J.C. Rocha Silva1, J. Rodrigues2, A. Rodrigues2, A. Silva2, C. Fernades2, A. Sousa3, M. Sousa3, A.C. Gomes2, E. Afeto2, J. Carvalho2

1Centro Hospitalar Vila Nova de Gaia e Espinho, Gastroenterology, Vila Nova Gaia, Portugal, 2Centro Hospitalar Vila Nova de Gaia/Espinho, Gastroenterology, Vila Nova de Gaia, Portugal, 3Centro Hospitalar de Vila Nova de Gaia e Espinho, Gastroenterology, Vila Nova de Gaia, Portugal

Background

Current endoscopic activity scores for ulcerative colitis (UC) do not take into account the extent of mucosal inflammation. The DUBLIN score (Degree of Ulcerative Colitis Burden of Luminal Inflammation) is a simple bedside clinical score that estimates inflammatory burden using both disease severity and extent, which correlates with objective inflammatory markers and is associated with clinical outcomes. The validated Nancy score is used to evaluate histological activity; nonetheless, it does not take in consideration disease extension. We aimed to evaluate the relation of both Mayo and Dublin scores with disease activity and as predictive factors of clinical relapse. Also, we developed a modified Nancy score in order to assess histologic activity considering disease extension.

Methods

A retrospective cohort study, which consecutively included all UC patients submitted to colonoscopy with biopsies between 2016 and 2019 in our unit. Mayo and DUBLIN scores were calculated. Modified Nancy score was calculated as a product of Nancy Score and disease extent (E1-E3). Correlation of both endoscopic and histologic scores with biomarkers, relapse (in a 6months) and relapse-free time as performed.

Results

107 patients were selected, 52.3% (n = 56) male, mean age = 48.4 ± 13.9 years. Mean Dublin score was 2.65 ± 2.75. Mayo and DUBLIN scores presented good correlation (r = 0.880, p < 0.001). Also Dublin score correlated with modified Nancy score (p < 0.001). Both Dublin score (p = 0.009) and modified Nancy score (p = 0.026) correlated with C-reactive protein levels. Nancy score correlated with faecal calprotectin (p = 0,025).

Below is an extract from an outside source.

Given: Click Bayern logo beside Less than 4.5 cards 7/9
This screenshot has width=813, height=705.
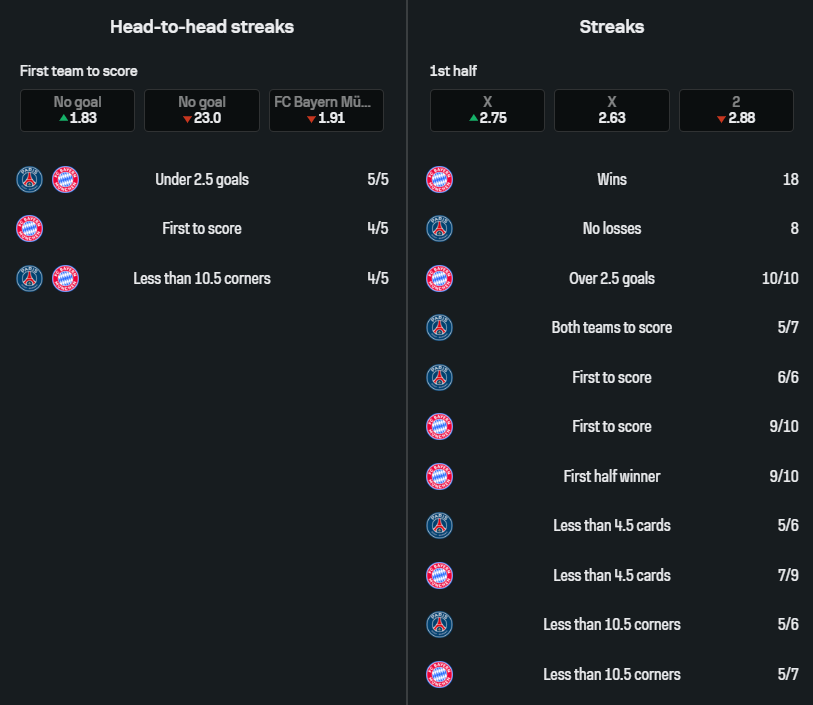Looking at the screenshot, I should pyautogui.click(x=439, y=575).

Relapse occurred in 26.2% (n = 28) of patients with a mean time for the event of 13 ± 7 weeks. Mayo Score (p < 0.001), Dublin score (p < 0.001), Nancy score (p < 0.001) and modified Nancy score (p < 0.001) presented a significant association with relapse. Areas under the ROC curve were 0.786 for Dublin score, 0.751 for Mayo score, 0.84 for Nancy score and 0.79 for modified Nancy score.

Conclusion

DUBLIN and modified Nancy scores correlate with each other and with biomarkers and are independent predictors of relapse. Dublin score was superior to Mayo score in the prediction of relapse.